Although one might assume that this would render the disciplining of journalists useless as one would never choose to punish one’s own kind, especially in the case of the expected adversarial journalist-politician relationship, exactly the opposite is true. Among club journalists there is tacit understanding that no one should engage in any form of investigative reporting that might give them an edge over other publications. To this end, exclusive interviews are all but unheard of.
After learning that Rupert Murdoch had granted a correspondent from Nihon Keizai Shimbun an exclusive interview, a journalist from a rival newspaper commented on how he was “startled, really shocked”, adding that “usually in Japan that kind of thing does not happen” (Agence France Presse, 1996). In fact it is more often than not the case that a journalist who has approached a politician with details of a rumoured change in policy for example, will find the rumoured news the topic of the following day’s briefing where it is announced to all journalists.
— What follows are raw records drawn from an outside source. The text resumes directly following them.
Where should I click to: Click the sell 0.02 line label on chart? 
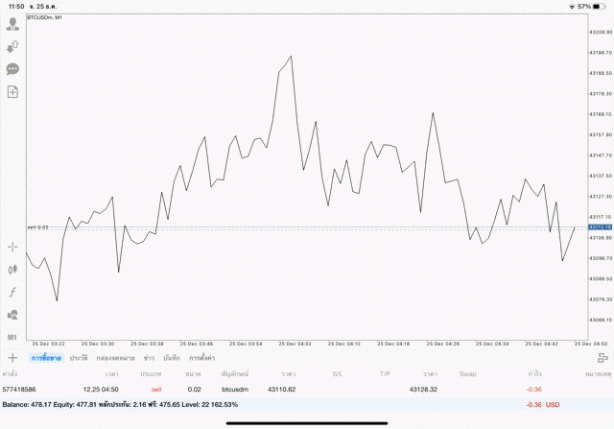[x=38, y=226]
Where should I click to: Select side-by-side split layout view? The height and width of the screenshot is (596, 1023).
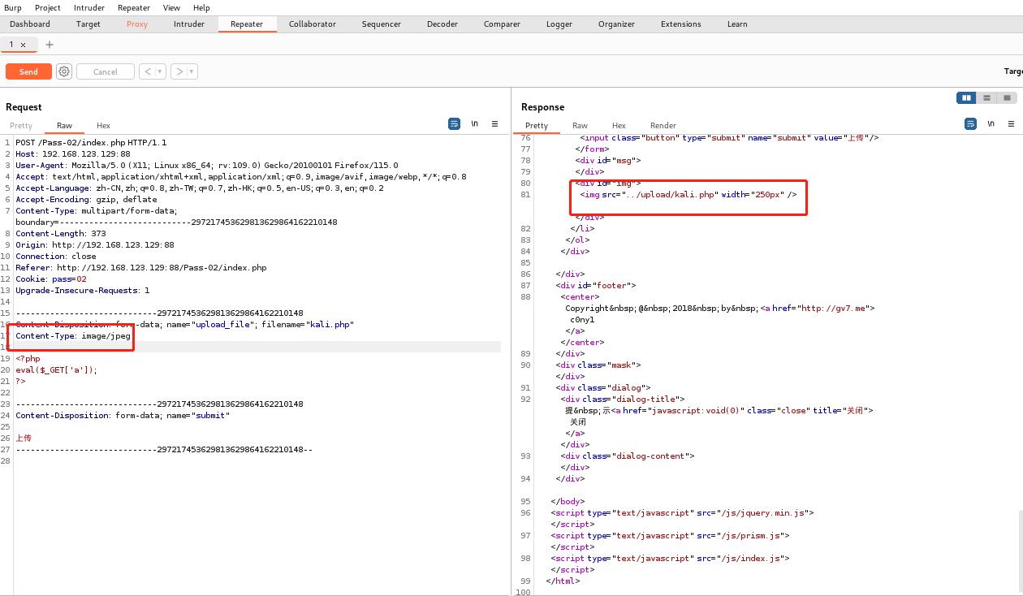[x=966, y=97]

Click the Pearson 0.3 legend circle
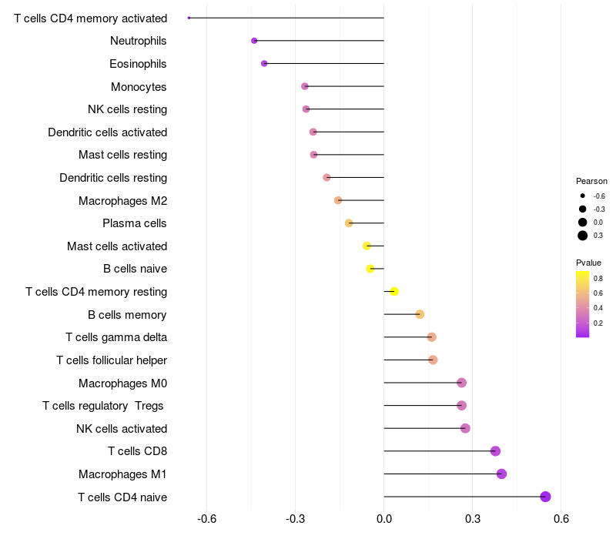[x=583, y=236]
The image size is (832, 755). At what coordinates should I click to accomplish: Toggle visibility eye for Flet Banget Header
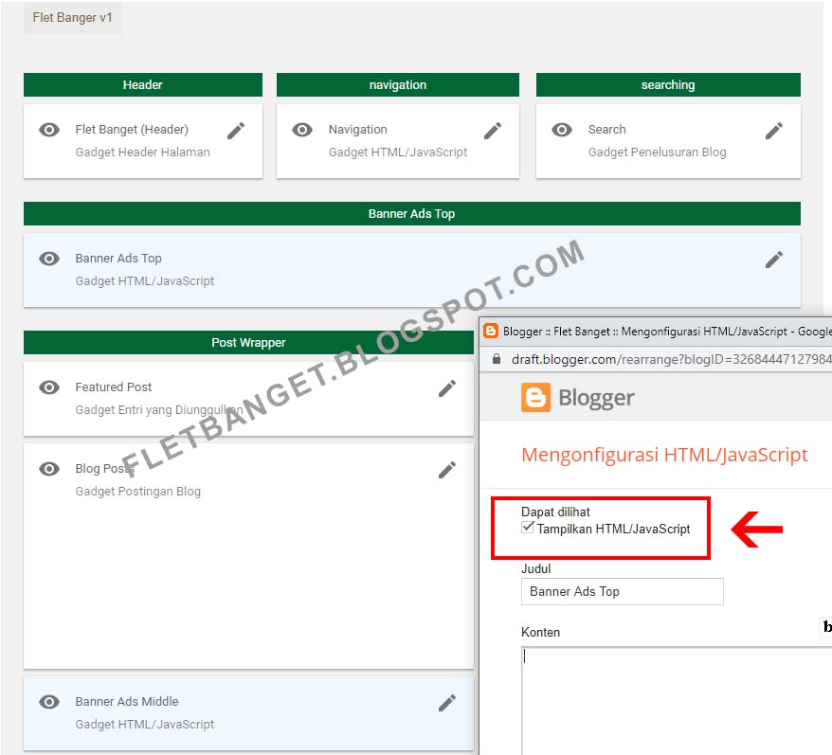48,130
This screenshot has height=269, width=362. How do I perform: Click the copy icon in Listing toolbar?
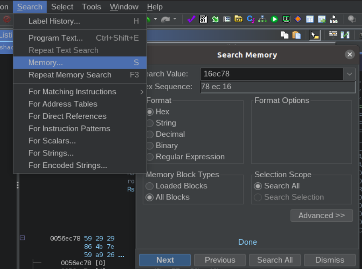pyautogui.click(x=284, y=35)
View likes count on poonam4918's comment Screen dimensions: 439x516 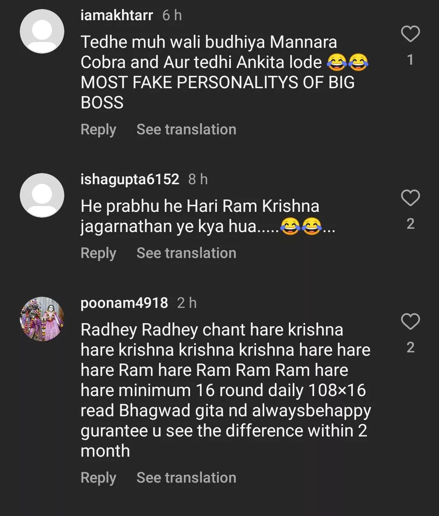(410, 347)
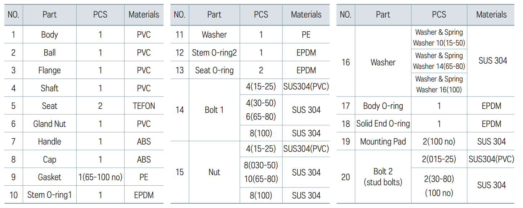Select the PE material for Washer row 11
The height and width of the screenshot is (208, 523).
coord(306,35)
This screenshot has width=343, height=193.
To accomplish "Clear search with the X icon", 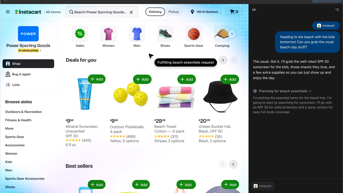I will [131, 12].
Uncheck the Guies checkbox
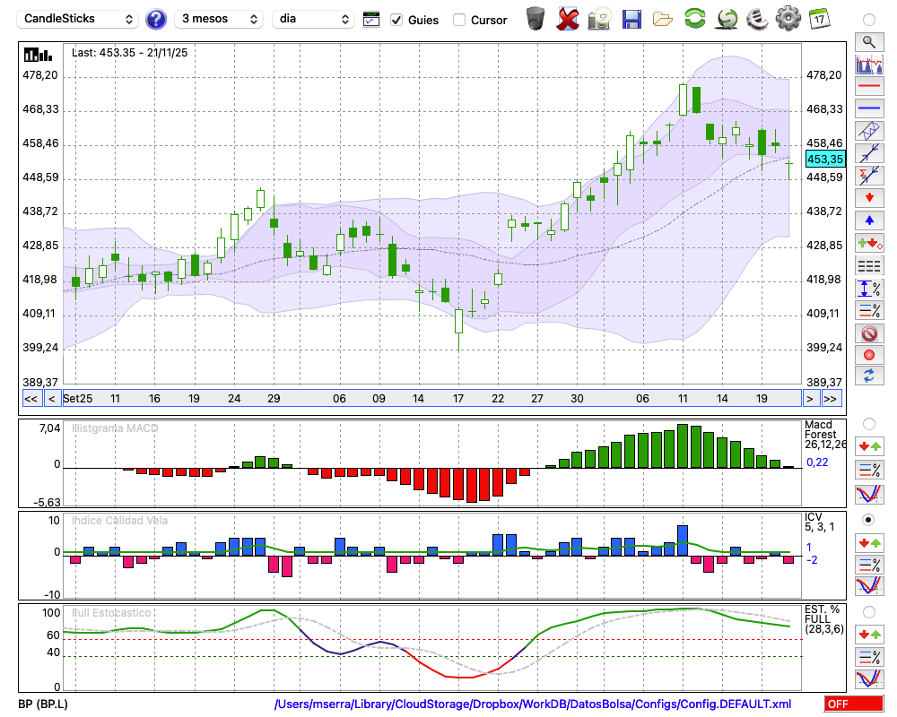Image resolution: width=897 pixels, height=717 pixels. tap(396, 20)
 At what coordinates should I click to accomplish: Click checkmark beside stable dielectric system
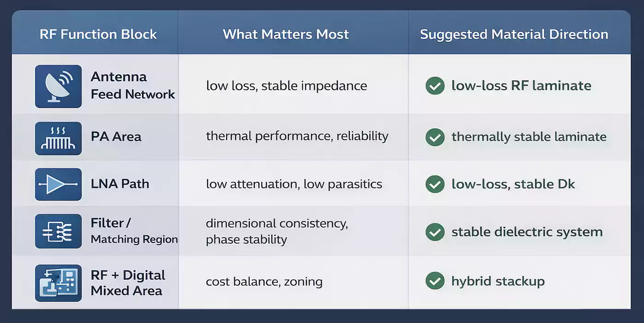(435, 232)
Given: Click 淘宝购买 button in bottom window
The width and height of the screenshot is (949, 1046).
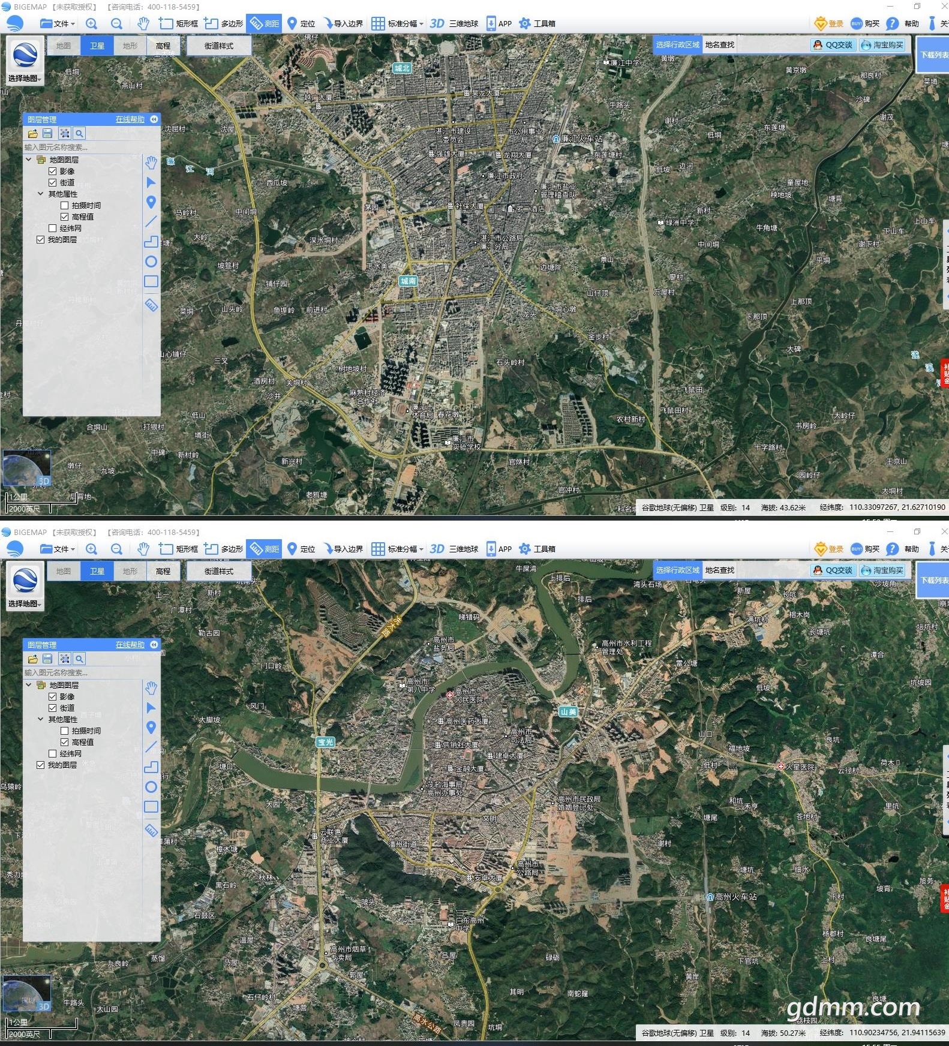Looking at the screenshot, I should point(882,570).
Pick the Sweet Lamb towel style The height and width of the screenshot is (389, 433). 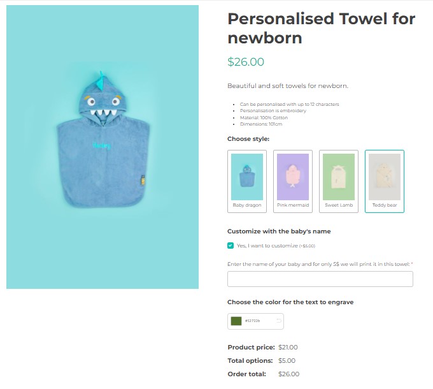coord(339,181)
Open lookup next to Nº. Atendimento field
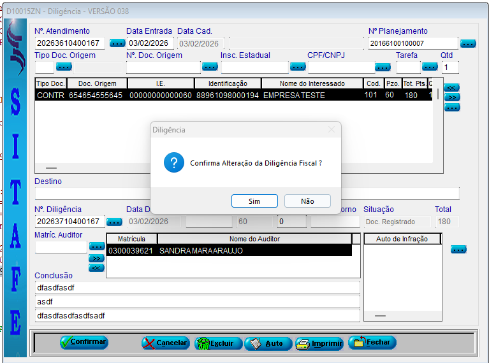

This is consistent with the government’s attitude where it is imperative they impose their slant of the news. It also increases the pressure on journalists not to “scoop” one another or engage in investigative reporting. This practice goes even further, as journalists will generally share new information with their rivals within the group. Although this modus operandi is not exclusive to Japan, group reporting and the sharing of information is the norm and not the exception as it is elsewhere.
The issue of group reporting affects reporters’ motivation to scrutinise politicians’ affairs for another reason. Traditionally writing articles has been a group effort and bylines are relatively rare. There are very few prolific newspaper journalists in Japan; as a consequence there is little motivation to engage in any form of investigative journalism due to agreements among rival journalists within the club. If the kisha club’s role in government control of the free press is so central then why have moves not been made to abolish or at least deregulate entry requirements?
The reason is that this system is perfect on the one hand for the government to control the dissemination of information and on the other hand for the big news companies to stifle competition. The Big Five that dominate the news market in Japan have a vested interest in retaining the kisha clubs. As long as they are in place it is practically impossible for new companies to enter the mainstream press market as they have no access to the clubs which are still the only conduit for issuing news.
The Big Five’s dominance of the NSK who ultimately decide on whether or not an organisation may be permitted access to a kisha club has meant that any demands for reform have fallen on deaf ears. Calls on the government to become active have also been met by resounding silence as the kisha club system presents a very effective way of influencing the press as it insures that its version of events is very likely to appear verbatim in the newspapers and on television.
Although there have been some small reforms of the club system, notably agreeing to allow foreign press into certain clubs, many still refuse to admit foreigners, and domestic non-NSK members are still banned. Conversely it is the non-NSK press, that have no access to official sources at kisha clubs, that have uncovered most of the political scandals in the past. This is because they are not party to the agreements in kisha clubs that hamper investigative journalism.
It is often argued that the structure of media ownership in Japan, where power is concentrated in the hands of five companies who are, to all intents and purposes a news monopoly, is to blame for the press’s shortcomings in suitably acting as the “Fourth Estate” in society. Media ownership is quite different in other countries but has, especially in the recent past, attracted more and more attention as the focus has shifted to how media business agendas might affect how news is reported.
In the UK the national press has been dominated by four companies at least since the mid 1950s. Other papers make up only around 15% of the market (Sparks, 1995). These four have diversified into other media markets and now own shares in television and radio stations. However, the power these media companies wield pales in comparison to some of the new multi-national conglomerates that are present in numerous markets. These companies use their shear size and control over news dissemination channels to influence politics and more frighteningly influence the public.
Rupert Murdoch’s now infamous News Corporation, one of the biggest media companies in the world is often charged with placing business principles ahead of journalistic values, in placating China for example (Ashley, 2001). This behaviour of media companies actively trying to shape government policy is almost non-existent in Japan. In contrast the Japanese media seems somewhat lethargic, having grown comfortable with the existing structure. Government agencies and corporate enterprises have learned to play the big five media groups against one another and now exercise tremendous control over the media primarily through the kisha clubs.
Paradoxically the press are often given all the facts and have complete access to the news but for various reasons choose not to live up to their role as the “Fourth Estate” and inform the public, but instead chose to engage in self-censorship and leave society in the dark.